[Entries pointing to text and elements]

——

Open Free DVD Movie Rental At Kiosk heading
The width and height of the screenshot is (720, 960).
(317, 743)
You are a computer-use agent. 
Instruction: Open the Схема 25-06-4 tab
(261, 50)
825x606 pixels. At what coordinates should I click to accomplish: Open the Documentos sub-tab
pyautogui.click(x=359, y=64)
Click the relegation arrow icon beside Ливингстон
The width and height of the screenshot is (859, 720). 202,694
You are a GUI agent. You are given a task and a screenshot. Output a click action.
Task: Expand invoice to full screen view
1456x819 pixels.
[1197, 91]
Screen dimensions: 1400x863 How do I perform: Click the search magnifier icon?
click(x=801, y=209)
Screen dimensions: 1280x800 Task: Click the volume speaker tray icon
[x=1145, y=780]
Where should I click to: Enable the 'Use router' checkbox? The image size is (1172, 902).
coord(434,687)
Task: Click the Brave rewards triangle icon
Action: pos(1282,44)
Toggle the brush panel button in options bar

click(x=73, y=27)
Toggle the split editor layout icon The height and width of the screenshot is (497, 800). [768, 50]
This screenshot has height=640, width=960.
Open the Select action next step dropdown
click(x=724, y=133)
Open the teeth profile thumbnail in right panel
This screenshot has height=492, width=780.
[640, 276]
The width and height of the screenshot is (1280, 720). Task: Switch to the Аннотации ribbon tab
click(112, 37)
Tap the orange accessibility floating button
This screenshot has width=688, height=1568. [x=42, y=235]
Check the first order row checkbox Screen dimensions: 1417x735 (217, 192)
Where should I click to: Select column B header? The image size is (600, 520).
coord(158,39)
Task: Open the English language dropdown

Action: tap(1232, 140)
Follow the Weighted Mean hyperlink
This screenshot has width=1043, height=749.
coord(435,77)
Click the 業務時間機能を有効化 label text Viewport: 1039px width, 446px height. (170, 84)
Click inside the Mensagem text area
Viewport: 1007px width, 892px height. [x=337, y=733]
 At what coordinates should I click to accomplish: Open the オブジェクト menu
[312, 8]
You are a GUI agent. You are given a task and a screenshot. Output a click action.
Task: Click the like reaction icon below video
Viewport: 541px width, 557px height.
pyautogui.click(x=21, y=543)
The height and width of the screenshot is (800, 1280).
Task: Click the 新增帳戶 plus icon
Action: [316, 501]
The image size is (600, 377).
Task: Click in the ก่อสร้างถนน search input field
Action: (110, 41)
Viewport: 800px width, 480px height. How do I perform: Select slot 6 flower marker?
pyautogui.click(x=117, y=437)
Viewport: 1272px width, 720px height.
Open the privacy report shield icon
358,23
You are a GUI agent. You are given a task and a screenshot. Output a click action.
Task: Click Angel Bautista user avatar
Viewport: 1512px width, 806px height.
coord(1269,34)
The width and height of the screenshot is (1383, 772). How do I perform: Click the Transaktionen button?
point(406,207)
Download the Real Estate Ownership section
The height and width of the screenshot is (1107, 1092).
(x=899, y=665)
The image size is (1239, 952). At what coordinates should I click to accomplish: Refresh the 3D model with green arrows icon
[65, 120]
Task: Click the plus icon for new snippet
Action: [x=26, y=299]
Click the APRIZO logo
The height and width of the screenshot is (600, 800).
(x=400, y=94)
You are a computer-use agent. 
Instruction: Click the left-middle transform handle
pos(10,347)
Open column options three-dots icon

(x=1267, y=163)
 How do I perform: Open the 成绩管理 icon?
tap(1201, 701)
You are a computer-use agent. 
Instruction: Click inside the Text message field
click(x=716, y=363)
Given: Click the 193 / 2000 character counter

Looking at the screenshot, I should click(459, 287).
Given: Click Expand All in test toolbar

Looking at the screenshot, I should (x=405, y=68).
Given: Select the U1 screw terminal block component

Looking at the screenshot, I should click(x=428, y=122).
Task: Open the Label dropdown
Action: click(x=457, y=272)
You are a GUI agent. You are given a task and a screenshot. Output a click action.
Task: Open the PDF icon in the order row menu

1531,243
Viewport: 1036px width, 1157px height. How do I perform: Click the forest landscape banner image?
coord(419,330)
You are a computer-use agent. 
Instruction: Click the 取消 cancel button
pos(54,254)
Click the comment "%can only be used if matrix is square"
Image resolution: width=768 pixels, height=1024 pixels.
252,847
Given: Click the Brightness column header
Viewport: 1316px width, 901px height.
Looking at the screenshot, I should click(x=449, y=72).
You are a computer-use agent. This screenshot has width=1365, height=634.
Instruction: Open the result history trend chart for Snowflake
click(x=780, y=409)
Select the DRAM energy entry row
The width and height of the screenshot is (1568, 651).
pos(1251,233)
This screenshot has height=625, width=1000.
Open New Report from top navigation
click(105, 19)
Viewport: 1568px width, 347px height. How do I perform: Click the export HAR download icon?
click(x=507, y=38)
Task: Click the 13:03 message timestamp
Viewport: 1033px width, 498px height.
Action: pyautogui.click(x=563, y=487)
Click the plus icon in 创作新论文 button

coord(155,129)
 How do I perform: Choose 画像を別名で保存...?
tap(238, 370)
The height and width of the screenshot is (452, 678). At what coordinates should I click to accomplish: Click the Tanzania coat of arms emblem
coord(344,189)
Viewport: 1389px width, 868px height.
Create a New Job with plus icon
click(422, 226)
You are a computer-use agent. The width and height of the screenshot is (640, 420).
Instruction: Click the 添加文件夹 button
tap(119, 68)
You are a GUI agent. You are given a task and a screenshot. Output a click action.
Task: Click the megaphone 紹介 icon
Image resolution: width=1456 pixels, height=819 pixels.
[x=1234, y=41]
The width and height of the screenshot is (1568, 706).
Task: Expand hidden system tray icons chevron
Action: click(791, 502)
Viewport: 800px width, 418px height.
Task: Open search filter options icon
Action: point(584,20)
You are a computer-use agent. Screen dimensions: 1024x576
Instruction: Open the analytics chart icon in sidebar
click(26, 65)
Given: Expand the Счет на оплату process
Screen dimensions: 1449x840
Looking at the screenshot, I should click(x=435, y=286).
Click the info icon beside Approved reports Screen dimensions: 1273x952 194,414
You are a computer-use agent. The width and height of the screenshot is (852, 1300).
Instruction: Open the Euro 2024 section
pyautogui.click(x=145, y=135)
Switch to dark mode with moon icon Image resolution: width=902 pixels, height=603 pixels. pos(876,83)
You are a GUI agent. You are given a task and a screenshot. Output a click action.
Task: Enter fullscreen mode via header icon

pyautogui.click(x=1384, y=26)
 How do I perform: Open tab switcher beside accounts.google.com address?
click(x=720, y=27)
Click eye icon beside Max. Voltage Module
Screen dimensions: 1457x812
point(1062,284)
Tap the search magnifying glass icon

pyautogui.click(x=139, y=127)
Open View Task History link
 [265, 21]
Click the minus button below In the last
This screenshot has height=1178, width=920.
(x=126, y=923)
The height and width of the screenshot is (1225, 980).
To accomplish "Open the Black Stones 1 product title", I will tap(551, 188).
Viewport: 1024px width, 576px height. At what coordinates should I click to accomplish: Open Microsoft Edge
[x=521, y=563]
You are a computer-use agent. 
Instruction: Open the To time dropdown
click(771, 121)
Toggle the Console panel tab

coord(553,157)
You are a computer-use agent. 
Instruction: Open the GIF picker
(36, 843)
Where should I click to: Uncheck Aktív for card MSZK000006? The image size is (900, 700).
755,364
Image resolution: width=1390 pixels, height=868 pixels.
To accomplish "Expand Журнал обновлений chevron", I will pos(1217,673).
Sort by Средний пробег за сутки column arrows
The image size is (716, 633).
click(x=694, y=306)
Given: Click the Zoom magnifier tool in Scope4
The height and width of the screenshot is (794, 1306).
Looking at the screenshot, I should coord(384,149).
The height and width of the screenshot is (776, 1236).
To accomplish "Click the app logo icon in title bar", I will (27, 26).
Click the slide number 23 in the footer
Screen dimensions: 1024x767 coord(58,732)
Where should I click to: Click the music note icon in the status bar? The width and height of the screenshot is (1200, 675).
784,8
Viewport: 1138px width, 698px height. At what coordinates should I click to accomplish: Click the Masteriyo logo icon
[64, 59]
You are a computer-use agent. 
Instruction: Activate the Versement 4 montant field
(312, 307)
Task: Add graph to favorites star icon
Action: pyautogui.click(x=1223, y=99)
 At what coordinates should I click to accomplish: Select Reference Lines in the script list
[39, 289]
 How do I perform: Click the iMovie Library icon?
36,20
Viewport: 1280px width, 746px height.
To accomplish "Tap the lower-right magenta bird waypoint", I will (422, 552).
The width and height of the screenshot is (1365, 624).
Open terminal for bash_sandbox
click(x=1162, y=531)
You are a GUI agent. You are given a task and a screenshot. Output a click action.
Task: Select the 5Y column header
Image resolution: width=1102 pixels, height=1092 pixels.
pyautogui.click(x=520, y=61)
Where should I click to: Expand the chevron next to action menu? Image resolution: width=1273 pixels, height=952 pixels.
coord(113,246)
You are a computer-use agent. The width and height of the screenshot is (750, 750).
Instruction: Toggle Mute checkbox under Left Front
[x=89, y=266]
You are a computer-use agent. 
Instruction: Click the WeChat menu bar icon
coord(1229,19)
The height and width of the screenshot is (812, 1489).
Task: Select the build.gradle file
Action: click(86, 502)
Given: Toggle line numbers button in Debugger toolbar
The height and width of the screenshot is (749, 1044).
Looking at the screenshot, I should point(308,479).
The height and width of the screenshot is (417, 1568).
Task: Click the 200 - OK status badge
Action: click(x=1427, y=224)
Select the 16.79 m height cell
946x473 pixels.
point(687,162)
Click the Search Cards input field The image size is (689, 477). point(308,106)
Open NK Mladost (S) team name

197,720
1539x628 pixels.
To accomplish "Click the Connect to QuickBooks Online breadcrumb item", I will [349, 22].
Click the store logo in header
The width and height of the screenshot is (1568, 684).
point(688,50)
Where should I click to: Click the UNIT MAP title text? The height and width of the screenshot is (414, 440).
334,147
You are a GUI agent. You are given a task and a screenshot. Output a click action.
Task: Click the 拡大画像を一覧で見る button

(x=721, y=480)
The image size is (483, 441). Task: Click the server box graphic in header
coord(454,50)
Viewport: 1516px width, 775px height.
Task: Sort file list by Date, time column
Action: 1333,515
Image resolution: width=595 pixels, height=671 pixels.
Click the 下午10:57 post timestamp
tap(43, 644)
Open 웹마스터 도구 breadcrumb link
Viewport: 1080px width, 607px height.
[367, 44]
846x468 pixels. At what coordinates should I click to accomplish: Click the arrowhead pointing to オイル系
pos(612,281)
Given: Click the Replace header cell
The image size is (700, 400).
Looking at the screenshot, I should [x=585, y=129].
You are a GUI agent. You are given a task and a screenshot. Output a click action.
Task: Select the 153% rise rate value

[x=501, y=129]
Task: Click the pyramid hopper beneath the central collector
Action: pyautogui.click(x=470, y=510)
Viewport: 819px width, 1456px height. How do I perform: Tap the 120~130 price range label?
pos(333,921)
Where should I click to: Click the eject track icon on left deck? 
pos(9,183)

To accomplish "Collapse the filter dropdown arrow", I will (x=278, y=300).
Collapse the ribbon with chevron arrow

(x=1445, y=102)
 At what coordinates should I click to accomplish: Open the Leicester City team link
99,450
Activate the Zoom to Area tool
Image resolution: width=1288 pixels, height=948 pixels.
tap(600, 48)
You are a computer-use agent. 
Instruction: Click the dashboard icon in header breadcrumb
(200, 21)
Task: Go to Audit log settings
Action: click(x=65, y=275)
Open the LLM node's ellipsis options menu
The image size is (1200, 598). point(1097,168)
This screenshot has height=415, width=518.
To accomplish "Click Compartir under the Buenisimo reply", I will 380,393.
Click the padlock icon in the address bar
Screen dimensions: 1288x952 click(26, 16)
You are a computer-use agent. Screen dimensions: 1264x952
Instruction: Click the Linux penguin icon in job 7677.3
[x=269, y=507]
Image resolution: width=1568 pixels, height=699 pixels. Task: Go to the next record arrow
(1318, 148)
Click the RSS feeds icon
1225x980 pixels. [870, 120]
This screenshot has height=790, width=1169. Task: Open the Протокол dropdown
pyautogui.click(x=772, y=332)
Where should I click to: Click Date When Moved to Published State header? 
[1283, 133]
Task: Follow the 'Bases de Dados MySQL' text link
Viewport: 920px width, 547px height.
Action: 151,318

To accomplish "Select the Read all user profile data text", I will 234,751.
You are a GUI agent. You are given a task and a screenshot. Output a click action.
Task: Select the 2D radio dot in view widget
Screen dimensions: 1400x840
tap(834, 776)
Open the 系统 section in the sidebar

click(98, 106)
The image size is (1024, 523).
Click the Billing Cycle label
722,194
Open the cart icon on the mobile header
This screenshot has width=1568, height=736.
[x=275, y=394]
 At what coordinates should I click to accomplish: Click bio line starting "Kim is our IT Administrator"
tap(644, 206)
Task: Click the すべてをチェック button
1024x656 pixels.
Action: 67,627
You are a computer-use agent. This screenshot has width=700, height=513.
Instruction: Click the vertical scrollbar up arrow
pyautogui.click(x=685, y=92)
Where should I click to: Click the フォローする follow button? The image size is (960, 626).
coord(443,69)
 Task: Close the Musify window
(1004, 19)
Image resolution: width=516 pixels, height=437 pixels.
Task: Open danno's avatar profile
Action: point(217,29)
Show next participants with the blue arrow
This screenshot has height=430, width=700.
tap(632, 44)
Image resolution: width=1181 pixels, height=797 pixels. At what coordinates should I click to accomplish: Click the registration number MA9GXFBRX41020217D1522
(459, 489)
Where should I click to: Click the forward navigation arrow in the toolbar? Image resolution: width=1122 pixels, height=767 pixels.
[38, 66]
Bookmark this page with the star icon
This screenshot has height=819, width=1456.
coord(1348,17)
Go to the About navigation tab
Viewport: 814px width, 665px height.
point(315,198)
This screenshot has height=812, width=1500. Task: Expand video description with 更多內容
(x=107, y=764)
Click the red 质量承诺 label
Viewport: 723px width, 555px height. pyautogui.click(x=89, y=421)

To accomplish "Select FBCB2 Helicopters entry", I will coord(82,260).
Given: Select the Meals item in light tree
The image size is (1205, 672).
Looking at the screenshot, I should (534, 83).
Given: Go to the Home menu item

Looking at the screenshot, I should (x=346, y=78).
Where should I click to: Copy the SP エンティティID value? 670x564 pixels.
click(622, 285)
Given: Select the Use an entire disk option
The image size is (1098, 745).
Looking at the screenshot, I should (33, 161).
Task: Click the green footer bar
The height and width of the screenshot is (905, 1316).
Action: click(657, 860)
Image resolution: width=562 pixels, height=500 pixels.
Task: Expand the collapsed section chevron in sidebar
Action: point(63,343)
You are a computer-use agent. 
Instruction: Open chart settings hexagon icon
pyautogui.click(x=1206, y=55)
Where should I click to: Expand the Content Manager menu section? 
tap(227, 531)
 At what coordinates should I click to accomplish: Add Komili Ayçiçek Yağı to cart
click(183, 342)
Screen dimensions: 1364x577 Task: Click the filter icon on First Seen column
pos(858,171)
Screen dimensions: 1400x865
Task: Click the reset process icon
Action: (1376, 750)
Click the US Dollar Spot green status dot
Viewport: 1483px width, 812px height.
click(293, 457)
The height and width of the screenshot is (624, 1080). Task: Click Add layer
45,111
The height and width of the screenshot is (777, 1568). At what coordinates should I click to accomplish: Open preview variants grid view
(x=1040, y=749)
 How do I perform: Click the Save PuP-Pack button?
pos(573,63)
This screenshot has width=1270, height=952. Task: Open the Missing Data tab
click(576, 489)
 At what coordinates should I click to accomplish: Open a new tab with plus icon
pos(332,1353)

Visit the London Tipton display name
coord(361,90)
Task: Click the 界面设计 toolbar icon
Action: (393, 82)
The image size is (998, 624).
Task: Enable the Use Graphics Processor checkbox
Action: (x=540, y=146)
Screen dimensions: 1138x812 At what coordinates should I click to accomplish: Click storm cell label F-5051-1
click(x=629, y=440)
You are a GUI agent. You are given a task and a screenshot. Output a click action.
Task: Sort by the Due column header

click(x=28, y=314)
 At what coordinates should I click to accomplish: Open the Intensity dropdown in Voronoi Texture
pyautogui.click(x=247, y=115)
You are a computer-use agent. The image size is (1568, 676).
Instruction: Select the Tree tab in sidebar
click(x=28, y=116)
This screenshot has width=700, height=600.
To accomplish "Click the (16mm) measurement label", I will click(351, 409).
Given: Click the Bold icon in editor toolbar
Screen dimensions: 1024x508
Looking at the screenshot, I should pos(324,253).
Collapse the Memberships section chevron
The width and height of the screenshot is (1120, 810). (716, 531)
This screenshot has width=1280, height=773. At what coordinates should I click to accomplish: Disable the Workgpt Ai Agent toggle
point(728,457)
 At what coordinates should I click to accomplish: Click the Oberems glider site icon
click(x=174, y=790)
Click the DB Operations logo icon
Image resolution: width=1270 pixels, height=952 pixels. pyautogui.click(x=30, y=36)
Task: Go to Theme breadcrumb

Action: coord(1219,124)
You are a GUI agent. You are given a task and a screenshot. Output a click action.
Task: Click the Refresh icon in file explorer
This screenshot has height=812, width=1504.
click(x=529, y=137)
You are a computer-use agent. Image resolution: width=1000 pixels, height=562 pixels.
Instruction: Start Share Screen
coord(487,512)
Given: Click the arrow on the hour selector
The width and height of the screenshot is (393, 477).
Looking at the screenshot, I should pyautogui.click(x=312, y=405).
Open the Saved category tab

——

Copy the entries word for word, from the line containing "Sort by Средний пробег за сутки column arrows" through the line containing "Action: click(86, 502)", including both of those lines.

Worked solution —
Sort by Средний пробег за сутки column arrows
The image size is (716, 633).
click(x=694, y=306)
Given: Click the Zoom magnifier tool in Scope4
The height and width of the screenshot is (794, 1306).
Looking at the screenshot, I should coord(384,149).
The height and width of the screenshot is (776, 1236).
To accomplish "Click the app logo icon in title bar", I will (27, 26).
Click the slide number 23 in the footer
Screen dimensions: 1024x767 coord(58,732)
Where should I click to: Click the music note icon in the status bar? The width and height of the screenshot is (1200, 675).
784,8
Viewport: 1138px width, 698px height. At what coordinates should I click to accomplish: Click the Masteriyo logo icon
[64, 59]
You are a computer-use agent. 
Instruction: Activate the Versement 4 montant field
(312, 307)
Task: Add graph to favorites star icon
Action: pyautogui.click(x=1223, y=99)
 At what coordinates should I click to accomplish: Select Reference Lines in the script list
[39, 289]
 How do I perform: Click the iMovie Library icon?
36,20
Viewport: 1280px width, 746px height.
To accomplish "Tap the lower-right magenta bird waypoint", I will (422, 552).
The width and height of the screenshot is (1365, 624).
Open terminal for bash_sandbox
click(x=1162, y=531)
You are a GUI agent. You are given a task and a screenshot. Output a click action.
Task: Select the 5Y column header
Image resolution: width=1102 pixels, height=1092 pixels.
pyautogui.click(x=520, y=61)
Where should I click to: Expand the chevron next to action menu? Image resolution: width=1273 pixels, height=952 pixels.
coord(113,246)
You are a computer-use agent. The width and height of the screenshot is (750, 750).
Instruction: Toggle Mute checkbox under Left Front
[x=89, y=266]
You are a computer-use agent. 
Instruction: Click the WeChat menu bar icon
coord(1229,19)
The height and width of the screenshot is (812, 1489).
Task: Select the build.gradle file
Action: click(86, 502)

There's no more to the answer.